O Sindicato Nacional defende a revogação imediata da portaria e denuncia que, mais uma vez, o governo federal ataca a produção de conhecimento no país, desconfigurando o caráter do CNPq como órgão de fomento a todas as áreas de pesquisa e produção científica. Além disso, retira os já poucos recursos destinados pelo CNPq às áreas de ciências básicas, humanas e sociais.

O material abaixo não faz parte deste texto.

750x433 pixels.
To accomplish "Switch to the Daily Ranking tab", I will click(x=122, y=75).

“A portaria 1.122 do Ministério de Ciência, Tecnologia, Inovação e Comunicação, ao invés de simplesmente definir prioridades, consiste em mais uma etapa intensificada do processo de desmonte das ciências no Brasil. Mais amplamente falando, é um ataque à própria soberania nacional, uma vez que um dos seus sustentáculos é o domínio técnico e científico preterido pelo puro simples domínio da técnica dissociada dos processos de produção científica de conhecimento que inscrevem a totalidade dos saberes. Por exemplo, [a produção de saber] na área da ciência médica tem que ser acompanhada, para seu desenvolvimento e implementação, de uma análise sociológica, sócio-histórica e antropológica”, aponta Rodrigo Medina, 1º vice-presidente da Regional São Paulo do ANDES-SN.

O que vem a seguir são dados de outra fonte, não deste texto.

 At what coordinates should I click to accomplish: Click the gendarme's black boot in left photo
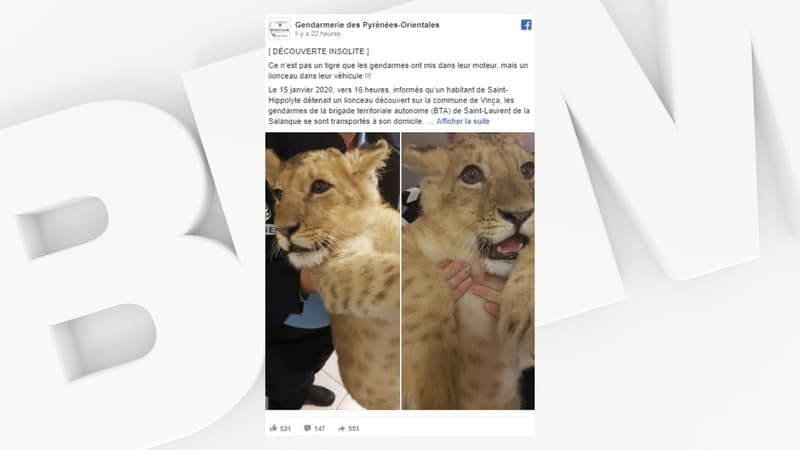click(318, 395)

Para o diretor do Sindicato Nacional, o desmembramento das ciências significa, dentro dessa perspectiva do fomento, a própria decomposição do conhecimento humano. “Portanto, é a reprodução de saberes para realidades submetidas a um modelo de capitalismo dependente”, conclui.
Diante do cenário atual, o ANDES-SN aponta que se faz urgente a revogação da Emenda Constitucional 95, a taxação de grandes fortunas e a suspensão do pagamento de juros e amortização da Dívida Pública, para que se consiga ampliar os recursos destinados a áreas como Saúde, Educação, Ciência e Tecnologia públicas, que se mostram fundamentais para buscar soluções aos diferentes problemas aprofundados pela pandemia do novo coronavírus.
Entidades representativas dos gestores em Ciência e Tecnologia, dos servidores do CNPq e do MCTIC também rechaçaram a decisão do ministério, sobre a qual alegam não terem sido consultados. “A portaria terá forte impacto no fomento as Ciências Sociais e nas Ciências Básicas, na medida em que estabelece como prioridade para financiamento apenas as pesquisas nas áreas tecnológicas. As consequências para a ciência de modo geral, e para aqueles campos do conhecimento que por sua natureza ou por sua dinâmica não estão atreladas de imediato a produção de tecnologias podem ser incomensuráveis”, apontam em nota conjunta o Sindicato dos Gestores em Ciência e Tecnologia (SinGCT), a Associação dos Servidores do CNPq (Ascon) e a Associação dos Servidores do MCTIC (ASCT).
Para as entidades, o atraso que determinações do MCTI impõe às pesquisas, seus centros de produção e seus pesquisadores, submetidos ao corte total ou redução drástica de financiamento, pode levar a um forte desequilíbrio entre os campos do conhecimento. Além disso, promover “um rebaixamento de nossa inserção no campo da produção mundial do conhecimento, na solução dos problemas nacionais e nos próprios objetivos buscados na Portaria”.
Vale destacar que também nesse mês de março, a Capes publicou portaria com novo método para destinação de bolsas que implicará em redução significativa do número de bolsas em diversos programas de pós-graduação nas universidades públicas brasileiras.